The second edition of the LOOK3 Festival of the Photograph, meanwhile, runs from June 12 to 14 in Charlottesville, Virginia, with presentations, exhibitions, portfolio reviews, and workshops. The festival is an outgrowth of National Geographic photographer Michael “Nick” Nichols’s popular backyard seminars, and an informal spirit prevails, with outdoor projections of images all over town. Mary Ellen Mark, Joel-Peter Witkin, James Nachtwey, and Eugene Richards are scheduled to participate in the three-day event.
An international group of individuals are being honored on May 12, when the International Center of Photography (ICP) presents the 24th Annual Infinity Awards, with Malick Sidibé of Mali receiving the Lifetime Achievement Award. Other recipients include Edward Burtynsky of Canada (Art); South Africa’s Mikhael Subotzky, who was nominated to join Magnum Photos at the tender age of 27 (Young Photographer); and Taryn Simon, for her publication An American Index of the Hidden and Unfamiliar.
Collectors of contemporary photography have a new site to explore in Chelsea. Bruce Silverstein, whose stable of artists at his 24th Street gallery has been steadily growing, has opened a second gallery at 529 West 20th Street. The opening show, Human Observations—abstract images of people in Chinatown by Maria Antonietta Mameli—“represents exactly the type of emerging or under-recognized artist we look forward to showing in the new space,” says Silverstein. The exhibition runs through June 14.
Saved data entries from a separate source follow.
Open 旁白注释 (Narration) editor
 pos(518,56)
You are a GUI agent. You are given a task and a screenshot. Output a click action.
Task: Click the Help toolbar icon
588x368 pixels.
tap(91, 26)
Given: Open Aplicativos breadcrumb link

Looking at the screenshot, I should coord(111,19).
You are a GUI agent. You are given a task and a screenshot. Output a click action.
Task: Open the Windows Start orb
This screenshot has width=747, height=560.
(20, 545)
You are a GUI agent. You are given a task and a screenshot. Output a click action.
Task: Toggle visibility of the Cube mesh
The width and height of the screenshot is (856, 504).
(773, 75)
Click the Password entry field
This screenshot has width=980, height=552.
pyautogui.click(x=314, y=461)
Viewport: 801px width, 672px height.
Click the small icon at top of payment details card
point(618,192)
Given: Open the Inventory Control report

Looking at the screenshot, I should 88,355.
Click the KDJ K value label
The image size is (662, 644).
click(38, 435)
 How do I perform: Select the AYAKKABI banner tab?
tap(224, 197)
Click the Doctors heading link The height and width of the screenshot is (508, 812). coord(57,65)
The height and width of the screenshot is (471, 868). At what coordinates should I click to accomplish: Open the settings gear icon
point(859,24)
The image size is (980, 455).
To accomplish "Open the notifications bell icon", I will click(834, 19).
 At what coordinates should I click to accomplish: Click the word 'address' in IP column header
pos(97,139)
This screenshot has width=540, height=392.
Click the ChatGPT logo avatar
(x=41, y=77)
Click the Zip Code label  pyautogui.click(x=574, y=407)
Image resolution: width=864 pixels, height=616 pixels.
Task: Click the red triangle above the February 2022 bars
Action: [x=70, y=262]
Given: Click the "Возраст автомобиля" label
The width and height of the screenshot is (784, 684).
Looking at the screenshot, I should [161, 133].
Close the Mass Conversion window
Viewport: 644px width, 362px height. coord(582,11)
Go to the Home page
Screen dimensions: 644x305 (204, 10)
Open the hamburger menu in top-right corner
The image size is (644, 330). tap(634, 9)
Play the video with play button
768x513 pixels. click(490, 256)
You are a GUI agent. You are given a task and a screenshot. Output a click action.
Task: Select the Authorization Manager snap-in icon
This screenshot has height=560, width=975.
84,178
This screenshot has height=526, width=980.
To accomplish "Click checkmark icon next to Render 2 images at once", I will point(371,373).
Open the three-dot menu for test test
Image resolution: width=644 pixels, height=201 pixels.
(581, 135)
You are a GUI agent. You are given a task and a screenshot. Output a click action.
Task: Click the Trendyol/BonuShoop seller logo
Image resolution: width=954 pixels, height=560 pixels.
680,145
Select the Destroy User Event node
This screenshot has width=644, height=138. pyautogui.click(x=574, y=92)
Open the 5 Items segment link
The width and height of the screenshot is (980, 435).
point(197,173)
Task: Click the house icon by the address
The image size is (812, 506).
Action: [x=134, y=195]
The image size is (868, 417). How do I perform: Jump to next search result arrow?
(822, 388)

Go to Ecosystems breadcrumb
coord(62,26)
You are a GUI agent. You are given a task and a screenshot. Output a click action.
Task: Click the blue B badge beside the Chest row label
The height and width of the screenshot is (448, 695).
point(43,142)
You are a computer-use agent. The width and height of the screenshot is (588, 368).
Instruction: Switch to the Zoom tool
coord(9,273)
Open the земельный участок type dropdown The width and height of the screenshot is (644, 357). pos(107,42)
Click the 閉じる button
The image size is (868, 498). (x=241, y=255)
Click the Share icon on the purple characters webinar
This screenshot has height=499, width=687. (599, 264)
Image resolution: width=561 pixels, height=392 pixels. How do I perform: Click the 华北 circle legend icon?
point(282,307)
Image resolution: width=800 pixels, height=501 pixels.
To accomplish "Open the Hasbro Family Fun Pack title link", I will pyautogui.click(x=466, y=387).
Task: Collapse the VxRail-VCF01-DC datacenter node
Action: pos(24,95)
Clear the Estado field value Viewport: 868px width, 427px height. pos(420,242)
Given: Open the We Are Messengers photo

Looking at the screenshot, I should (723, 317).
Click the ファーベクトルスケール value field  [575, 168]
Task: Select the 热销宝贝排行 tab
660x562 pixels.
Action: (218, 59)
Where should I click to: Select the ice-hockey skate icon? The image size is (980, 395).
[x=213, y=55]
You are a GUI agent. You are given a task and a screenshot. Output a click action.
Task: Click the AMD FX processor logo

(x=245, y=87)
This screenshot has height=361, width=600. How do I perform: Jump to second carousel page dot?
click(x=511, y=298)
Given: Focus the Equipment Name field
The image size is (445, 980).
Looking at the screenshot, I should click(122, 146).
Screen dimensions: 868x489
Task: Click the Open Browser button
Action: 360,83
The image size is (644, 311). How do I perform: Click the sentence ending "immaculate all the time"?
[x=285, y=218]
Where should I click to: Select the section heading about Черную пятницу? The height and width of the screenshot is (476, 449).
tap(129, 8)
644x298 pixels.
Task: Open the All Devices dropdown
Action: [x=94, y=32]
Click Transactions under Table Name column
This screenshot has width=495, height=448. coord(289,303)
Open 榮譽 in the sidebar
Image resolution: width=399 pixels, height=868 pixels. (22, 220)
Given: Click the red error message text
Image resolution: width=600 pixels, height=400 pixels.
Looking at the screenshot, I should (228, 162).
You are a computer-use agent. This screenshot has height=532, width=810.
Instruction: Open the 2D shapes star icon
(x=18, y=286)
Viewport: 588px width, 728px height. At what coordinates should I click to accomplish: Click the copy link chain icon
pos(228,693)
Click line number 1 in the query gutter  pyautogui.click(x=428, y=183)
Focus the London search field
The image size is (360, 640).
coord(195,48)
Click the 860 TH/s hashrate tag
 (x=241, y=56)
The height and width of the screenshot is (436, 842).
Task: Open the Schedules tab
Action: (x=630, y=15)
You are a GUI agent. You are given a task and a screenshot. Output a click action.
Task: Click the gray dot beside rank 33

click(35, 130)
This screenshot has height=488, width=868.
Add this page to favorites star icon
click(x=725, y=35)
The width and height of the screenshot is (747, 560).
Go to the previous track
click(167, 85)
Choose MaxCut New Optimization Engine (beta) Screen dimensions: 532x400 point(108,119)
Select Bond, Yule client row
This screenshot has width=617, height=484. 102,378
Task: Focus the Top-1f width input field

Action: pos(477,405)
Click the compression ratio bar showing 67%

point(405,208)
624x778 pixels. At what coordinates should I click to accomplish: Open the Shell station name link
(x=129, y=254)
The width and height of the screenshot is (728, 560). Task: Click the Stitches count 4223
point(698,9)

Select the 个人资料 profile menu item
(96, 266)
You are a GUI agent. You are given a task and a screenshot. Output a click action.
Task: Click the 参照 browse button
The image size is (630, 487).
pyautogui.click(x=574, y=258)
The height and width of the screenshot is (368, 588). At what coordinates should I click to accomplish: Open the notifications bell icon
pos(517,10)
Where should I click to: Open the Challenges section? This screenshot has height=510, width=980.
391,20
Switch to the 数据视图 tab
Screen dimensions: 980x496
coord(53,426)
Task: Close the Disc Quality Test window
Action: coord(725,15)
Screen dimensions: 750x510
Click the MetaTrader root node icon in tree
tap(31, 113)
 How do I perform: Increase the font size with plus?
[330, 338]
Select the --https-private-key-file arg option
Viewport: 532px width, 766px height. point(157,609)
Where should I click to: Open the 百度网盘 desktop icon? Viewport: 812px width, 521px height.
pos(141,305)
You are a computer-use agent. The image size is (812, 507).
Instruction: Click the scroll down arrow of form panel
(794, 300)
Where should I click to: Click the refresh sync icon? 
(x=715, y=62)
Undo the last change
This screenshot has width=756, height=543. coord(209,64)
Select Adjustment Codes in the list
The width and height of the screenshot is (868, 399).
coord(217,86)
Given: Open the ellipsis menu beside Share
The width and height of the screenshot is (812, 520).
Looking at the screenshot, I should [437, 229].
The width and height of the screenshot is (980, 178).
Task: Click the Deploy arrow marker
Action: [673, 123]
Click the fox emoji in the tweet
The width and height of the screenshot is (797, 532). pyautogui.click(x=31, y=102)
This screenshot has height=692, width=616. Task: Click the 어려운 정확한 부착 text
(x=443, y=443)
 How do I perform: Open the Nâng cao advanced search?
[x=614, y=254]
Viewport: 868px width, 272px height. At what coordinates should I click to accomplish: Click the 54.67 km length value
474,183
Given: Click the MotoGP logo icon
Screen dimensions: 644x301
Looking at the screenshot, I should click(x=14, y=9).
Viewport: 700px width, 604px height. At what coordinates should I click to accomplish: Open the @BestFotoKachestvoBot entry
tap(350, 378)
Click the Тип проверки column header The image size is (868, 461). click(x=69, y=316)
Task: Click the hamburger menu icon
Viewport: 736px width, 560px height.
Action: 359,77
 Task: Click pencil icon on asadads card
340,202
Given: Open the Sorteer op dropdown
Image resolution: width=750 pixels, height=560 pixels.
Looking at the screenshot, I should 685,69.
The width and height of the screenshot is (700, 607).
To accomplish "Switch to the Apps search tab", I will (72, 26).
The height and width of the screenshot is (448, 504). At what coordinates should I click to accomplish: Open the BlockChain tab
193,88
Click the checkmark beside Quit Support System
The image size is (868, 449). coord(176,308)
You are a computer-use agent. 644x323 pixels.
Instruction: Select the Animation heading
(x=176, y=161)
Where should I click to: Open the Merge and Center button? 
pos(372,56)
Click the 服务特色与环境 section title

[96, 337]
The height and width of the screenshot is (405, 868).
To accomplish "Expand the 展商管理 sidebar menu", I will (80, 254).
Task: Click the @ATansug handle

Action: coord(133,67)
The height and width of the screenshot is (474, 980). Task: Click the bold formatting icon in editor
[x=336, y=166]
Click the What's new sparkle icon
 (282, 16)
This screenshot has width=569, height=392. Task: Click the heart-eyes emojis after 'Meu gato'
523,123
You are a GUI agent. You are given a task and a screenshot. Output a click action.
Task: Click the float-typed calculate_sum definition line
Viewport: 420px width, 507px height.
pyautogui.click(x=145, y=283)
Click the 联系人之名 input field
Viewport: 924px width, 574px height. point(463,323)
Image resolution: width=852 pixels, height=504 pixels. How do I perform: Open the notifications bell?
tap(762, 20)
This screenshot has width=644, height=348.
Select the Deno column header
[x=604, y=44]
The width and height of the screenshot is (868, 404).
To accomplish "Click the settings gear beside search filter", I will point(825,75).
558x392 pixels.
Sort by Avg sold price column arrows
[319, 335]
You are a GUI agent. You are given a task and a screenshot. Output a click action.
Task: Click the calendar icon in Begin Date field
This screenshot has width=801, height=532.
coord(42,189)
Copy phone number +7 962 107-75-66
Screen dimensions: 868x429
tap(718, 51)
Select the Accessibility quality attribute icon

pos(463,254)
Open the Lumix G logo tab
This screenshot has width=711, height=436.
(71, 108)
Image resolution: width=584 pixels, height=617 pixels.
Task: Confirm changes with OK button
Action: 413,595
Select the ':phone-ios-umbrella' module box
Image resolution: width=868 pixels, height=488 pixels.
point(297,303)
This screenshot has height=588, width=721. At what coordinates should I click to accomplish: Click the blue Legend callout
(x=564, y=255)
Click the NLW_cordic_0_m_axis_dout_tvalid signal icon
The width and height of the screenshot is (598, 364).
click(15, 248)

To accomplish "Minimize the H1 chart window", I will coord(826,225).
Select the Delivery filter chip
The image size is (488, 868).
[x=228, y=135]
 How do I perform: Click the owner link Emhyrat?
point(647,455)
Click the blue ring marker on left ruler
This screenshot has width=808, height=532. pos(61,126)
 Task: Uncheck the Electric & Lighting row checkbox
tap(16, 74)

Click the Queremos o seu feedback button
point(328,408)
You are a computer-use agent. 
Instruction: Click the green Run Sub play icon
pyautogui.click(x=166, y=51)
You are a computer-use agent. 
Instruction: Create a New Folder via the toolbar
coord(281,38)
On the West Coast, a new space devoted to contemporary photographers using alternative processes opened in April on San Francisco’s Union Square. With a nod to Alfred Stieglitz and Pictorialism, Ed Carey has adopted the name Gallery 291. “There has been a resurgence of interest in alternative processes by many talented photographers today,” explains Carey. On view through June 28 are Jim Marshall’s platinum prints of musicians from the 1960s.
The photography world lost a beloved figure with the death of Houston collector and art dealer John Cleary in February. Central to Cleary’s own collection are some 1,200 photographs of children, including vintage prints by such masters as Ansel Adams and Henri Cartier-Bresson. In a ceremony on June 14, the Houston Center for Photography will name its library for Cleary, in conjunction with an exhibition of photographs from what he called his “Kid Collection.” Longtime director Catherine Couturier will continue to operate the John Cleary Gallery.